• **Directions for this task**
Every entry here should be copied exactly.
== Provided information ==
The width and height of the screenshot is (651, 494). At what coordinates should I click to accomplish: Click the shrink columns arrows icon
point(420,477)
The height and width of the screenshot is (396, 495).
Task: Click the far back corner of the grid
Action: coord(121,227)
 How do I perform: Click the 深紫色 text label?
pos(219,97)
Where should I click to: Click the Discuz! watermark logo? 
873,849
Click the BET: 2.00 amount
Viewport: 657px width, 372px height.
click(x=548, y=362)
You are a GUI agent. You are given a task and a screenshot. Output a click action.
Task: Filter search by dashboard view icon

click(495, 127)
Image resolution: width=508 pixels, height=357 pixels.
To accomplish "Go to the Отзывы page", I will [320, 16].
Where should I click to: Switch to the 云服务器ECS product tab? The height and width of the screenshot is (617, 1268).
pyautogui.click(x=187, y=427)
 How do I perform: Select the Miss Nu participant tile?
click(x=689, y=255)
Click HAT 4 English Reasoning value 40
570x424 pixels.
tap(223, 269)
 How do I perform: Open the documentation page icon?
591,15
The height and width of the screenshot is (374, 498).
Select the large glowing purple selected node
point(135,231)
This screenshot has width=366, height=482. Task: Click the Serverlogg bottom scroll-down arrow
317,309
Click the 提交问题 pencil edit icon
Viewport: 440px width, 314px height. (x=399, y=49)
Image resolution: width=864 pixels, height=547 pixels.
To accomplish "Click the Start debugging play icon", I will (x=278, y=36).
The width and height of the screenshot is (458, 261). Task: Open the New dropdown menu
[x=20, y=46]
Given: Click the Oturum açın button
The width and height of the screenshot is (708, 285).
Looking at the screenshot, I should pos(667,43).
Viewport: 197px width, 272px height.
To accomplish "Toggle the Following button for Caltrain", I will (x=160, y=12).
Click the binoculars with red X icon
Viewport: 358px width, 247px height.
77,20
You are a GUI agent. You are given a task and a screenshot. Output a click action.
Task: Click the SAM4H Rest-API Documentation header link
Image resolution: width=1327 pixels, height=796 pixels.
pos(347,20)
===
• **Your solution**
The width and height of the screenshot is (651, 494). At what coordinates should I click to accomplish: Click the shrink columns arrows icon
point(420,477)
The height and width of the screenshot is (396, 495).
Task: Click the far back corner of the grid
Action: coord(121,227)
 How do I perform: Click the 深紫色 text label?
pos(219,97)
Where should I click to: Click the Discuz! watermark logo? 
873,849
Click the BET: 2.00 amount
Viewport: 657px width, 372px height.
click(x=548, y=362)
You are a GUI agent. You are given a task and a screenshot. Output a click action.
Task: Filter search by dashboard view icon

click(495, 127)
Image resolution: width=508 pixels, height=357 pixels.
To accomplish "Go to the Отзывы page", I will [320, 16].
Where should I click to: Switch to the 云服务器ECS product tab? The height and width of the screenshot is (617, 1268).
pyautogui.click(x=187, y=427)
 How do I perform: Select the Miss Nu participant tile?
click(x=689, y=255)
Click HAT 4 English Reasoning value 40
570x424 pixels.
tap(223, 269)
 How do I perform: Open the documentation page icon?
591,15
The height and width of the screenshot is (374, 498).
Select the large glowing purple selected node
point(135,231)
This screenshot has width=366, height=482. Task: Click the Serverlogg bottom scroll-down arrow
317,309
Click the 提交问题 pencil edit icon
Viewport: 440px width, 314px height. (x=399, y=49)
Image resolution: width=864 pixels, height=547 pixels.
To accomplish "Click the Start debugging play icon", I will (x=278, y=36).
The width and height of the screenshot is (458, 261). Task: Open the New dropdown menu
[x=20, y=46]
Given: Click the Oturum açın button
The width and height of the screenshot is (708, 285).
Looking at the screenshot, I should pos(667,43).
Viewport: 197px width, 272px height.
To accomplish "Toggle the Following button for Caltrain", I will (x=160, y=12).
Click the binoculars with red X icon
Viewport: 358px width, 247px height.
77,20
You are a GUI agent. You are given a task and a screenshot. Output a click action.
Task: Click the SAM4H Rest-API Documentation header link
Image resolution: width=1327 pixels, height=796 pixels.
pos(347,20)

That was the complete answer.